Je ne parle que maintenant de la structure du meuble, puisqu'il était plus logique de parler des portes en premier, mais il est bien évident que cette structure à été réalisée en premier, puisqu'elle conditionne la dimension de chaque porte.
Il s'agit de bêtes tasseaux de la même épaisseur que ceux qui ont permis de réaliser les portes. Seul impératif : que chaque porte possède au moins un vrai angle droit, sinon c'est très difficile de prendre les mesures de la porte et surtout de son panneau intérieur. Le tasseau du bas est bien plus large que tous les autres, car il doit rattraper une différence de niveau de plancher de 5 cm entre le bord et le centre de la pièce...
De petits bouts de tasseau sont vissés derrière pour servir de supports aux aimants qui maintiennent les portes fermées.

Pour la pose des gonds: on fixe d'abord le mâle sur le montant, dispose la femelle dessus (sans arrière pensée cochonne, voyons!), puis on présente la porte, en intercalant une cale pour ménager le jeu du dessous. Un petit repère au crayon, et comme cela on a bien moins de chance d'avoir un bout de bite de gond visible...

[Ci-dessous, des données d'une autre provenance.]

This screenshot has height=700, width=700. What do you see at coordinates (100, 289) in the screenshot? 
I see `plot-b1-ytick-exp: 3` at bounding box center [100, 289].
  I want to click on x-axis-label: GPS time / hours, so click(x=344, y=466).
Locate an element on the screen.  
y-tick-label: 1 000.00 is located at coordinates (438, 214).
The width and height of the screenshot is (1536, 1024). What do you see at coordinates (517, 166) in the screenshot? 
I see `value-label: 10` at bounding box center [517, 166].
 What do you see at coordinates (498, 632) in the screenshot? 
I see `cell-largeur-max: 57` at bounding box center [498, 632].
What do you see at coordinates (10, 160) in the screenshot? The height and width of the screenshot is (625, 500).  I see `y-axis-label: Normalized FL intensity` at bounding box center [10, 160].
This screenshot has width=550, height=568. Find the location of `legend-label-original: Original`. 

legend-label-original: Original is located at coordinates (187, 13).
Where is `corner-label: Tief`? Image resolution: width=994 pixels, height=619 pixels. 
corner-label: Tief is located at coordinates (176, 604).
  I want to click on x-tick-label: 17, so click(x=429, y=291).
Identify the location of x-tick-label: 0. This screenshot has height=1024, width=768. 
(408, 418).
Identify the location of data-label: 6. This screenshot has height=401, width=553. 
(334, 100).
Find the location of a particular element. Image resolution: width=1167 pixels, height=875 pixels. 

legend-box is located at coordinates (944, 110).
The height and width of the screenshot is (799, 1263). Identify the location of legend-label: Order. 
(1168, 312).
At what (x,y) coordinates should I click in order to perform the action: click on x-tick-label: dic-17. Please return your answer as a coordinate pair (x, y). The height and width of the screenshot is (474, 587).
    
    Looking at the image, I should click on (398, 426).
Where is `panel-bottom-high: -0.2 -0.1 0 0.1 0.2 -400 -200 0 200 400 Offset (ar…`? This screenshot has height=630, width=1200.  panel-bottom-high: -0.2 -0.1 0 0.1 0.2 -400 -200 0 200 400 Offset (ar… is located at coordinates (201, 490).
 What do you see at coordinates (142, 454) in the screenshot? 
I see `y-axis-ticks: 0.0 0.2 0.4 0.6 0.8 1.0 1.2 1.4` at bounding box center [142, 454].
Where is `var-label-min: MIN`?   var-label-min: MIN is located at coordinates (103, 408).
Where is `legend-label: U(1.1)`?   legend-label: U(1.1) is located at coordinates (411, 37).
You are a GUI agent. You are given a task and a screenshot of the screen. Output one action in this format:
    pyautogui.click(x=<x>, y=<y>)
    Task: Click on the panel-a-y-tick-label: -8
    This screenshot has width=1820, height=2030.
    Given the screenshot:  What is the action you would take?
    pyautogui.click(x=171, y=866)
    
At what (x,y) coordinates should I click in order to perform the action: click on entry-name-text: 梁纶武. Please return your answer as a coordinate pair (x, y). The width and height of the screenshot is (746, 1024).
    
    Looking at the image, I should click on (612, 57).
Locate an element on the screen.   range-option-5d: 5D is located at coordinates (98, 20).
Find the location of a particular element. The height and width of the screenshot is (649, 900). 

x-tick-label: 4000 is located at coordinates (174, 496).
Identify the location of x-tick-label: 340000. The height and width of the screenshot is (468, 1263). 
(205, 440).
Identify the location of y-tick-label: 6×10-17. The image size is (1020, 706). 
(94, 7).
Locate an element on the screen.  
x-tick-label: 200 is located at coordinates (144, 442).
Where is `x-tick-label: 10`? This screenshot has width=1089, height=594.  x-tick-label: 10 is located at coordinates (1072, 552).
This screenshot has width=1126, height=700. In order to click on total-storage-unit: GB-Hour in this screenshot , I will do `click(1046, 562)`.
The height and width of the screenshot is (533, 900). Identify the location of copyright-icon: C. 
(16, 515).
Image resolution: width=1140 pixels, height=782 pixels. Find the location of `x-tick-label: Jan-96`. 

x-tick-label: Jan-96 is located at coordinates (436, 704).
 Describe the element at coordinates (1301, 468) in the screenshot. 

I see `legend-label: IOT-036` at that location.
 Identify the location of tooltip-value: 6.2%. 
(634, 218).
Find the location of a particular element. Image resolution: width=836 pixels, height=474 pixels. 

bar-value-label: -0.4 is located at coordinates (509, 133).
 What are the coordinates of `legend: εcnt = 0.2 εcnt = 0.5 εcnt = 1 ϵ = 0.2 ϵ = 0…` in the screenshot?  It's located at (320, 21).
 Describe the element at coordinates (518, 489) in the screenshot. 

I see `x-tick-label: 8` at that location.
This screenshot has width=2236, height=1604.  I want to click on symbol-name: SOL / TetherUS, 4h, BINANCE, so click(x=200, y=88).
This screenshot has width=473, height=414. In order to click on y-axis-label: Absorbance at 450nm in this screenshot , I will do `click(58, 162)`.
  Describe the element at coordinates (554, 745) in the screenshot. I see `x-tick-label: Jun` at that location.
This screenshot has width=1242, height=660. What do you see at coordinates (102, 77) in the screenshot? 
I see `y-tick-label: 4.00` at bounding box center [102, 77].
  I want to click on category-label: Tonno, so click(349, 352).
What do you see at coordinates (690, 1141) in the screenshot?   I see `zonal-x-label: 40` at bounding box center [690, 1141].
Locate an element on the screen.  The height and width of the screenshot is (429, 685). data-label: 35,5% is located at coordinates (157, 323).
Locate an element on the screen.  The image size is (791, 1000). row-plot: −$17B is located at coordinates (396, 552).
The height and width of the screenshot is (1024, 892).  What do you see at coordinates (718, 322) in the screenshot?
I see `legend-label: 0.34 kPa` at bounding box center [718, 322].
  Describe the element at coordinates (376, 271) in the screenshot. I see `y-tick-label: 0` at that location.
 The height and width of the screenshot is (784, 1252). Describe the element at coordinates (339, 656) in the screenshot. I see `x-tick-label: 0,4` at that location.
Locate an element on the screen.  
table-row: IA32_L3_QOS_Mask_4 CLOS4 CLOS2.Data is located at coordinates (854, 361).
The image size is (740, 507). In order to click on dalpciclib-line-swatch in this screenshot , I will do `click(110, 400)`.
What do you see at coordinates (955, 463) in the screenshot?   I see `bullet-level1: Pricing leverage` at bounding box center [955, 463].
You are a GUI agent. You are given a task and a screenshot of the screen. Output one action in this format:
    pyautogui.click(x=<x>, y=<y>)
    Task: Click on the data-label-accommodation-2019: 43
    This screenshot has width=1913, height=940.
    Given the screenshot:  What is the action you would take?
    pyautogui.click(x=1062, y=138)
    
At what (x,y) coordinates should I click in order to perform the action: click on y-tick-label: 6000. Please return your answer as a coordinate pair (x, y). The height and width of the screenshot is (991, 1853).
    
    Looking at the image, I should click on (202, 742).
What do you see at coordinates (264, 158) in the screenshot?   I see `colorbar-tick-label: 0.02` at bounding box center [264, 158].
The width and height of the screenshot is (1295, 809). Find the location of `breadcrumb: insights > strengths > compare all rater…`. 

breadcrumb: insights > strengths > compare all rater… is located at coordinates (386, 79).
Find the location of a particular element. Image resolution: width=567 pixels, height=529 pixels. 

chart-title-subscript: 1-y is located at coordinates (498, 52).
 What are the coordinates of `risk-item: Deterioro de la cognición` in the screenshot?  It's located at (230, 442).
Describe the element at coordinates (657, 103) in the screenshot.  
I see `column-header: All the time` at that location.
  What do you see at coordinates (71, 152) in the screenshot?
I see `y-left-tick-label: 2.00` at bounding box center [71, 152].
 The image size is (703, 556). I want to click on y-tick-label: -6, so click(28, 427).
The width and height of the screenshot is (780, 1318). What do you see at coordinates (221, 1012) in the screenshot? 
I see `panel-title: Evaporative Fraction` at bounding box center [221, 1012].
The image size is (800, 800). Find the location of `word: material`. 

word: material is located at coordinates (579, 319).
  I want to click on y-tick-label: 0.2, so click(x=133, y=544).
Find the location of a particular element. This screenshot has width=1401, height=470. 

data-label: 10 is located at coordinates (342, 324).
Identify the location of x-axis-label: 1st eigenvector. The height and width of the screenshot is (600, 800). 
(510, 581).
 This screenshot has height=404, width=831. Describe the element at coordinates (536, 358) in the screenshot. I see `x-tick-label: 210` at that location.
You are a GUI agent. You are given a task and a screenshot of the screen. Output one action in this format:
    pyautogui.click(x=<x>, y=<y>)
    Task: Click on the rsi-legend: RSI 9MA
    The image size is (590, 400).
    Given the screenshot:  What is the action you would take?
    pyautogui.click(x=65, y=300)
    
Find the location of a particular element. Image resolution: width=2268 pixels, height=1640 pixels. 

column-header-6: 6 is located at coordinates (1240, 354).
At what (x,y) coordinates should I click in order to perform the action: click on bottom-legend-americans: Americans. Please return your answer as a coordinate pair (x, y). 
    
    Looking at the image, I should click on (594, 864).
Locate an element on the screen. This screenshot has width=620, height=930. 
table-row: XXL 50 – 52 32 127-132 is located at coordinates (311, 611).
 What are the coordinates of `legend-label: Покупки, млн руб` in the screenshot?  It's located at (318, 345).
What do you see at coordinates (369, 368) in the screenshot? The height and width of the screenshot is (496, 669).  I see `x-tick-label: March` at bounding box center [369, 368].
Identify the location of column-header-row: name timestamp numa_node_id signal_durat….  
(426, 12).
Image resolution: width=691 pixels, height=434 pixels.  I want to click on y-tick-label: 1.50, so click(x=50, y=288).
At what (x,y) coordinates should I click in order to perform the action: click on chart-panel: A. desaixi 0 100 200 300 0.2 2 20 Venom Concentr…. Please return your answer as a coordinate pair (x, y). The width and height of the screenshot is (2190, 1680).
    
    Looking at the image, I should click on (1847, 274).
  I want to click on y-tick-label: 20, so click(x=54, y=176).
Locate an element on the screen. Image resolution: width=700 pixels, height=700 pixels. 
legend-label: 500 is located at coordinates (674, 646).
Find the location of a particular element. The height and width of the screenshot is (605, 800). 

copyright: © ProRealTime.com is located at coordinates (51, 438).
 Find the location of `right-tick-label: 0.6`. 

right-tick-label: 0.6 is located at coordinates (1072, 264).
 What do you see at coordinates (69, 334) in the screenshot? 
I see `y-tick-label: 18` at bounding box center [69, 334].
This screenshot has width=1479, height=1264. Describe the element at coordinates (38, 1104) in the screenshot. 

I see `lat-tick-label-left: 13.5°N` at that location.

L'aménagent de l'intérieur (cloisons et étagères) est fait avec le même contreplaqué mélaminé que les porte, mais en 12mm d'épaisseur pour les étagères. Les chants faces à l'ouverture, très moches lorsqu'il sont bruts, sont recouvert d'une baguette d'angle qui revient sur le dessus de l'étagère. La largeur quelque peu "king-size" de ces baguettes donnent l'impression d'un planche bien plus épaisse...

 

Reste la touche finale...

Les poignées de portes

J'avais déjà utilisé des galets dans la cuisine, il me fallait trouver autre chose, et l'idée des coquillage est venue. Ici il s'agit de pétoncles.

Elles ont l'inconvénient d'être assez fragile, il a donc fallu les doper.
Les couches:

Coquille
Résine
Colle
Résine
Coquille
Rondelle caoutchouc

Porte

Boulon poêlier + rondelle à ailettes+ rondelle+écrou
Après une bonne poilée avec de l'ail et du beurre et un nettoyage minutieux, j'ai à moitié rempli chaque face avec de la résine polyester.
L'entretoise qui ménage un espace avec la porte doit aussi épouser la forme de la coquille. J'ai détourné ici un butoir  de porte, sorte de grosse rondelle en caoutchouc possédant exactement la petite dépression au centre permettant l'encastrement du bombé du coquillage. De plus l'adhérence du caoutchouc permet d'éviter au bouton de tourner. Dorénavant, je mettrai toujours un petit bout de caoutchouc, parce que resserrer périodiquement les boutons de toute la maison me tape particulièrement sur les nerfs.
Le bouton est fixé avec un boulon poêlier (à large tête plate), et on empêche sa rotation avec une rondelle à ailettes. l'écrou est encastré pour être masqué. La pétoncle retrouve son chapeau grâce à deux points de colle à chaud (rapide, supporte les fortes épaisseurs sans retrait).